Riding the Storm Out


Your family picnic is scheduled for 1 o’clock this afternoon, and the sky looks ominous. Will it rain? Should you cancel? Or will that weather system move to the north?

Answers to these questions are just a click away at www.weather.gov – the website for the National Weather Service.

The Johnston weather forecast office in central Iowa is one of 122 locations nationwide governed by the National Oceanic and Atmospheric Administration. The Johnston office provides the weather outlook for 51 of Iowa’s 99 counties, providing forecasts for winter storms, tornado watches and warnings, flood watches, and seven-day forecasts.
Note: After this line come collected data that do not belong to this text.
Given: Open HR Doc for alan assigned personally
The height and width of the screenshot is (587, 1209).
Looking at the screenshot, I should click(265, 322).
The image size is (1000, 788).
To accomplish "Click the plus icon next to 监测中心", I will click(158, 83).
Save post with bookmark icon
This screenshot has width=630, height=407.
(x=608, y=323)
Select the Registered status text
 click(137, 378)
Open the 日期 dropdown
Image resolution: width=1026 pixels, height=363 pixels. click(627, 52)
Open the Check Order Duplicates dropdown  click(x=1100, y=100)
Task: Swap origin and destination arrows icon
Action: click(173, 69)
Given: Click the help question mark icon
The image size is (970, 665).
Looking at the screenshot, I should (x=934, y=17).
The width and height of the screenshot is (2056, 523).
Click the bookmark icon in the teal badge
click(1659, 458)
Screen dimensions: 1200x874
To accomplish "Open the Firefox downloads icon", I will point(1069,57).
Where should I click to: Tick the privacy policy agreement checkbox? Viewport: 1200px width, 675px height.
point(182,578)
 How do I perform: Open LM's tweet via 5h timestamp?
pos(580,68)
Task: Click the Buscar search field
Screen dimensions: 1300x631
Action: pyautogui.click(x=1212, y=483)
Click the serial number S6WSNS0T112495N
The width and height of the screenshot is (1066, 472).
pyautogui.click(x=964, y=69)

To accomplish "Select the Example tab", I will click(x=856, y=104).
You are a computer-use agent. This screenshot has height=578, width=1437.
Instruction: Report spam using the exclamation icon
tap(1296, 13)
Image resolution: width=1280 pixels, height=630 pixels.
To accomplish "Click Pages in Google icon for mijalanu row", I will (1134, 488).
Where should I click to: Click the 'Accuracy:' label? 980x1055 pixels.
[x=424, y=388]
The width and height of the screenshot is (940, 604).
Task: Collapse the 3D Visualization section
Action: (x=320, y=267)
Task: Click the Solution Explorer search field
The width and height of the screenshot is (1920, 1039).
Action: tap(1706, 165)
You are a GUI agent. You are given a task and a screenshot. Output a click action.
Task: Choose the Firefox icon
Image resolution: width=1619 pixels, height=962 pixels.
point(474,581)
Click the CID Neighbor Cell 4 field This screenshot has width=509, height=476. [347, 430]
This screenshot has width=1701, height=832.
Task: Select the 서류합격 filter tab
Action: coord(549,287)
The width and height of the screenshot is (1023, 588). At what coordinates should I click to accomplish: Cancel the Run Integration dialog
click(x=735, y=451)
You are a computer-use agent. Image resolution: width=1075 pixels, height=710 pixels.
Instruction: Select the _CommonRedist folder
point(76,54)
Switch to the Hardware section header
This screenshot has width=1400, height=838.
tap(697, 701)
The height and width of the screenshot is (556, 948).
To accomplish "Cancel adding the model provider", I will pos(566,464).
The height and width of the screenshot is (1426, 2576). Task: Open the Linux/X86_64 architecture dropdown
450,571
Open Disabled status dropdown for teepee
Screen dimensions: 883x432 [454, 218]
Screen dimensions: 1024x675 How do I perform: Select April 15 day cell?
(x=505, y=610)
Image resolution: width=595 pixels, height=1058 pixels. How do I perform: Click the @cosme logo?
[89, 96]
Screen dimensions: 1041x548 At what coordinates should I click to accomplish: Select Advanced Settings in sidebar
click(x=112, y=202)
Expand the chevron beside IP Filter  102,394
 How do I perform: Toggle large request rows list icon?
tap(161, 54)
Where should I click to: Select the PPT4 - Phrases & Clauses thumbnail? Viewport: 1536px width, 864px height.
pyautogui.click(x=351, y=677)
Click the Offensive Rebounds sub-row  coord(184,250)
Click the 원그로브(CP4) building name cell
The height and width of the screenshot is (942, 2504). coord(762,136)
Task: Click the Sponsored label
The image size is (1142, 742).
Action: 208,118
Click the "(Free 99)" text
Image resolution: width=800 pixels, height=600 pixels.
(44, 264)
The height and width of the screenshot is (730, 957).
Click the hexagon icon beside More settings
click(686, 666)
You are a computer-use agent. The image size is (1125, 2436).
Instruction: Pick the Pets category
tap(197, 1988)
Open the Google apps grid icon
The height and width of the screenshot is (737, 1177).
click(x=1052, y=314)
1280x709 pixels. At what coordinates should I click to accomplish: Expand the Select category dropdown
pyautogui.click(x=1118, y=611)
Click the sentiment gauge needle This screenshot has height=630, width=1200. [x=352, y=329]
Six Iowa State meteorology graduates work at the Johnston office, including Ken Harding (A)(’86), meteorologist in charge.

“Most meteorologists have wanted to do this since they were little kids,” Harding says. “Some had a severe weather event in their past – a tornado or a flood. Then they’re hooked.”

Meteorologists staff the Johnston office 24 hours a day, seven days a week. They have access to Doppler weather surveillance radar equipment with a 250-mile range.

“We can look at thunderstorms, measure wind, see precipitation…it’s wonderful,” Harding says. “It’s sensitive enough to see a bumblebee at 40 miles.”

There’s pressure to be accurate, and there’s especially pressure to predict severe storms accurately in order to give people time to take cover or avoid the threat.

“You’re protecting lives,” Harding says. “We take the ‘service’ part of National Weather Service very seriously.”